According to the U.S. International Trade Commission (USITC), this trend continued into the first half of 2021, further boosting prices of widely used metals such as copper, aluminum, nickel, steel, zinc and tin.

Base metals

Increased demand for minerals and metals used in commercial construction, steel production, and the automotive and transportation industries was attributed to the recovery of economies after the slowdown in response to the onset of the pandemic.

The copper, iron ore, steel and zinc industries were particularly affected by increased demand from manufacturing.

Also, the increase in base metal prices was attributed in part to supply factors, such as cutbacks, electricity shortages, and China’s policies to reduce energy consumption and pollution from metal refining.

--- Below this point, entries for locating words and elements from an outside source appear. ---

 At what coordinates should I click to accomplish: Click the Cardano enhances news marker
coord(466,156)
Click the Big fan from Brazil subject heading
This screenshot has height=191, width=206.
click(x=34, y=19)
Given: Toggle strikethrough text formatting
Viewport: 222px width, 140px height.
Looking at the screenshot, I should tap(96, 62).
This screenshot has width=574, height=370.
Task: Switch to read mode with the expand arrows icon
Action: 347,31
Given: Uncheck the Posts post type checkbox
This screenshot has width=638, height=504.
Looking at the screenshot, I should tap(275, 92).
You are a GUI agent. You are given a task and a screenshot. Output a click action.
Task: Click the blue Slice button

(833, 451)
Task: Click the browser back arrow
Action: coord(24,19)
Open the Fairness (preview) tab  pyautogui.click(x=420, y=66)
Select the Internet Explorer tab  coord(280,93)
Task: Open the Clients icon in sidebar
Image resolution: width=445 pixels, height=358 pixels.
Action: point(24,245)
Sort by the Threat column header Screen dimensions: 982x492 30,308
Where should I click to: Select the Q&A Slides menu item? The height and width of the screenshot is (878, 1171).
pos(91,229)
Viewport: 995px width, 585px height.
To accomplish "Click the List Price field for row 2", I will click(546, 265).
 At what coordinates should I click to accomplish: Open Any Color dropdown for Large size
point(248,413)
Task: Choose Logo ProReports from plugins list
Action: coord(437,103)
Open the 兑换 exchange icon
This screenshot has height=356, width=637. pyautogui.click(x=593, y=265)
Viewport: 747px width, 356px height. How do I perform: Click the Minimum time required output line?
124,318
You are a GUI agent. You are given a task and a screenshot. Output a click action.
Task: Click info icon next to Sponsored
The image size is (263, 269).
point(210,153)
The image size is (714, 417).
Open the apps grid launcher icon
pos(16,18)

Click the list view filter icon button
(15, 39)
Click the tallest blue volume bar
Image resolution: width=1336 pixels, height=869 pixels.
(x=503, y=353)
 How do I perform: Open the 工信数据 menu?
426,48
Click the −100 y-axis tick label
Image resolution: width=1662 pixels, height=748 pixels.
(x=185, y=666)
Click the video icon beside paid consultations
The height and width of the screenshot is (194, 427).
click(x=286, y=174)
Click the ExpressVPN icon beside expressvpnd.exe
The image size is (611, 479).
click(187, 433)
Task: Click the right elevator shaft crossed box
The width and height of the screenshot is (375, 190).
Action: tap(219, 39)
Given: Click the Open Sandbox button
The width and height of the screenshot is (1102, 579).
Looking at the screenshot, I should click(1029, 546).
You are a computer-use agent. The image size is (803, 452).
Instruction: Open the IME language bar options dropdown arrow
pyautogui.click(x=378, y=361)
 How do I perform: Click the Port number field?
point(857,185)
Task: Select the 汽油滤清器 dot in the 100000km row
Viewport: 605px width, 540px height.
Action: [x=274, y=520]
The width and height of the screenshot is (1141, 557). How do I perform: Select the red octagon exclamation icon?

In addition, the USITC indicated that metal smelters around the world reduced production due to rising energy costs that drove up operating costs and regulatory pressure to reduce carbon emissions.

Zinc

Rising energy prices and a corresponding decline in metal production coincided with demand that was recovering from the initial slowdown at the onset of the Covid-19 pandemic.

For example, demand for zinc, which is used in steelmaking, was strong as economies around the world recovered and demand for automobiles and construction improved.

One of the largest price increases in the metals sector in 2021 was for nickel, when strong demand from China’s stainless steel industry, the main consumer of nickel, pushed up global prices.

The USITC exposed that policy decisions to curb the supply of some industrial materials and metal production in China, along with continued demand from emerging sectors such as metals used for renewable energy applications, also kept metal prices elevated through the end of 2021.